▶ _Work to complete_
Copy each of the rows below exactly as it stands, from the first to the last.

'''

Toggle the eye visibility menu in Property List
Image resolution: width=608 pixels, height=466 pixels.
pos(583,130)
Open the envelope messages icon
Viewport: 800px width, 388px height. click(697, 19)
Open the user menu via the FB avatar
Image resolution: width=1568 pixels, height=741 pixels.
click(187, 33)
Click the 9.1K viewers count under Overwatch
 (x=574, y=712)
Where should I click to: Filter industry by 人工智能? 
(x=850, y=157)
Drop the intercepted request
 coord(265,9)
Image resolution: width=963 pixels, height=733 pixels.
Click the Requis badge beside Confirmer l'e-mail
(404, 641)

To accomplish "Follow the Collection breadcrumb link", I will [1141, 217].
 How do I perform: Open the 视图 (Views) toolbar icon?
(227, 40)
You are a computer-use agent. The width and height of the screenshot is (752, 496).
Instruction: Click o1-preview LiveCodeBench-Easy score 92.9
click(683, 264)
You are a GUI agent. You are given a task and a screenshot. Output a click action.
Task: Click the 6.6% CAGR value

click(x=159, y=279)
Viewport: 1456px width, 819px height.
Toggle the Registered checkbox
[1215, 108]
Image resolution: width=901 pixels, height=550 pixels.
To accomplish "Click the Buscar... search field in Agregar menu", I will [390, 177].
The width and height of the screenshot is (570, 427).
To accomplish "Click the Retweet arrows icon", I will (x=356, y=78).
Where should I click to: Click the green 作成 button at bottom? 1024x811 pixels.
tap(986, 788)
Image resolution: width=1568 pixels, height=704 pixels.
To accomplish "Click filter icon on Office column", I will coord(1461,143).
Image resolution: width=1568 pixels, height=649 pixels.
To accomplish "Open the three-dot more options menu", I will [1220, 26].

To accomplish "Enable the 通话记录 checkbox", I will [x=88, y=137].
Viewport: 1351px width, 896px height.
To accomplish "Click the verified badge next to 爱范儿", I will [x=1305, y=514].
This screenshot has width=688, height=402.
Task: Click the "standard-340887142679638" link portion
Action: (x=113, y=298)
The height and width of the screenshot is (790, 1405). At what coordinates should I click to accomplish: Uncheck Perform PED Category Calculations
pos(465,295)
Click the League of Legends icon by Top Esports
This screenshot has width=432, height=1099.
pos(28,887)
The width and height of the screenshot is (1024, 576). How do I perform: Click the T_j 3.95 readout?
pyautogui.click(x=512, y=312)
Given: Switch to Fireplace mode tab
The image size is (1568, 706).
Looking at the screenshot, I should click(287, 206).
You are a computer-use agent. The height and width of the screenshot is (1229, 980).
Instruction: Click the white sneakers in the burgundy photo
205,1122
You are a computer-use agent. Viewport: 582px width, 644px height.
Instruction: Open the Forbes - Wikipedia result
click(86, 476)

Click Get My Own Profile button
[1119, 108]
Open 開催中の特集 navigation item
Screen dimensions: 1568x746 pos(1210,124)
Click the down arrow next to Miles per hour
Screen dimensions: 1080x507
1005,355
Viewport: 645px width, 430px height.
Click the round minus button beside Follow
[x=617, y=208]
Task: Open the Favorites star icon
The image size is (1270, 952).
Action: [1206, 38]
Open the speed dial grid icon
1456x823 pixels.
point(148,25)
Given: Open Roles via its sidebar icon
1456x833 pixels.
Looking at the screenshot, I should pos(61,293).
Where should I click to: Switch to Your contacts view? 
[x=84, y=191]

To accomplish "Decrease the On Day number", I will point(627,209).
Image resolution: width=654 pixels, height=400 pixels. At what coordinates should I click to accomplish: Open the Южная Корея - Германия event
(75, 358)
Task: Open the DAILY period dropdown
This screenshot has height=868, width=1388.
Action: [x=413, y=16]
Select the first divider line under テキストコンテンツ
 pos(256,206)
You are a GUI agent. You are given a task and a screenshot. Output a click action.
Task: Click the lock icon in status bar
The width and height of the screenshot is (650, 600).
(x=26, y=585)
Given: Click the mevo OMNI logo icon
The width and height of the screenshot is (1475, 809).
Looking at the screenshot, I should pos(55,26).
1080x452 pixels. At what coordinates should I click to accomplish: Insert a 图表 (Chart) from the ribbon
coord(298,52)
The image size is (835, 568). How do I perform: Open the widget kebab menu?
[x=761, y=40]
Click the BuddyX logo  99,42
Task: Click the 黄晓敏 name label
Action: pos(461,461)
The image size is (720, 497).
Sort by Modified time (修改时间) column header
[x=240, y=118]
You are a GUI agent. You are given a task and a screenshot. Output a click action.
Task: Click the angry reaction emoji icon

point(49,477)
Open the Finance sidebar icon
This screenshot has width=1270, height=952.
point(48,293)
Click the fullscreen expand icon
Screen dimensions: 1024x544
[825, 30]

'''

▶ _Complete answer_
Toggle the eye visibility menu in Property List
Image resolution: width=608 pixels, height=466 pixels.
pos(583,130)
Open the envelope messages icon
Viewport: 800px width, 388px height. click(697, 19)
Open the user menu via the FB avatar
Image resolution: width=1568 pixels, height=741 pixels.
click(187, 33)
Click the 9.1K viewers count under Overwatch
 (x=574, y=712)
Where should I click to: Filter industry by 人工智能? 
(x=850, y=157)
Drop the intercepted request
 coord(265,9)
Image resolution: width=963 pixels, height=733 pixels.
Click the Requis badge beside Confirmer l'e-mail
(404, 641)

To accomplish "Follow the Collection breadcrumb link", I will [1141, 217].
 How do I perform: Open the 视图 (Views) toolbar icon?
(227, 40)
You are a computer-use agent. The width and height of the screenshot is (752, 496).
Instruction: Click o1-preview LiveCodeBench-Easy score 92.9
click(683, 264)
You are a GUI agent. You are given a task and a screenshot. Output a click action.
Task: Click the 6.6% CAGR value

click(x=159, y=279)
Viewport: 1456px width, 819px height.
Toggle the Registered checkbox
[1215, 108]
Image resolution: width=901 pixels, height=550 pixels.
To accomplish "Click the Buscar... search field in Agregar menu", I will [390, 177].
The width and height of the screenshot is (570, 427).
To accomplish "Click the Retweet arrows icon", I will (x=356, y=78).
Where should I click to: Click the green 作成 button at bottom? 1024x811 pixels.
tap(986, 788)
Image resolution: width=1568 pixels, height=704 pixels.
To accomplish "Click filter icon on Office column", I will coord(1461,143).
Image resolution: width=1568 pixels, height=649 pixels.
To accomplish "Open the three-dot more options menu", I will [1220, 26].

To accomplish "Enable the 通话记录 checkbox", I will [x=88, y=137].
Viewport: 1351px width, 896px height.
To accomplish "Click the verified badge next to 爱范儿", I will [x=1305, y=514].
This screenshot has width=688, height=402.
Task: Click the "standard-340887142679638" link portion
Action: (x=113, y=298)
The height and width of the screenshot is (790, 1405). At what coordinates should I click to accomplish: Uncheck Perform PED Category Calculations
pos(465,295)
Click the League of Legends icon by Top Esports
This screenshot has width=432, height=1099.
pos(28,887)
The width and height of the screenshot is (1024, 576). How do I perform: Click the T_j 3.95 readout?
pyautogui.click(x=512, y=312)
Given: Switch to Fireplace mode tab
The image size is (1568, 706).
Looking at the screenshot, I should click(287, 206).
You are a computer-use agent. The height and width of the screenshot is (1229, 980).
Instruction: Click the white sneakers in the burgundy photo
205,1122
You are a computer-use agent. Viewport: 582px width, 644px height.
Instruction: Open the Forbes - Wikipedia result
click(86, 476)

Click Get My Own Profile button
[1119, 108]
Open 開催中の特集 navigation item
Screen dimensions: 1568x746 pos(1210,124)
Click the down arrow next to Miles per hour
Screen dimensions: 1080x507
1005,355
Viewport: 645px width, 430px height.
Click the round minus button beside Follow
[x=617, y=208]
Task: Open the Favorites star icon
The image size is (1270, 952).
Action: [1206, 38]
Open the speed dial grid icon
1456x823 pixels.
point(148,25)
Given: Open Roles via its sidebar icon
1456x833 pixels.
Looking at the screenshot, I should pos(61,293).
Where should I click to: Switch to Your contacts view? 
[x=84, y=191]

To accomplish "Decrease the On Day number", I will point(627,209).
Image resolution: width=654 pixels, height=400 pixels. At what coordinates should I click to accomplish: Open the Южная Корея - Германия event
(75, 358)
Task: Open the DAILY period dropdown
This screenshot has height=868, width=1388.
Action: [x=413, y=16]
Select the first divider line under テキストコンテンツ
 pos(256,206)
You are a GUI agent. You are given a task and a screenshot. Output a click action.
Task: Click the lock icon in status bar
The width and height of the screenshot is (650, 600).
(x=26, y=585)
Given: Click the mevo OMNI logo icon
The width and height of the screenshot is (1475, 809).
Looking at the screenshot, I should pos(55,26).
1080x452 pixels. At what coordinates should I click to accomplish: Insert a 图表 (Chart) from the ribbon
coord(298,52)
The image size is (835, 568). How do I perform: Open the widget kebab menu?
[x=761, y=40]
Click the BuddyX logo  99,42
Task: Click the 黄晓敏 name label
Action: pos(461,461)
The image size is (720, 497).
Sort by Modified time (修改时间) column header
[x=240, y=118]
You are a GUI agent. You are given a task and a screenshot. Output a click action.
Task: Click the angry reaction emoji icon

point(49,477)
Open the Finance sidebar icon
This screenshot has width=1270, height=952.
point(48,293)
Click the fullscreen expand icon
Screen dimensions: 1024x544
[825, 30]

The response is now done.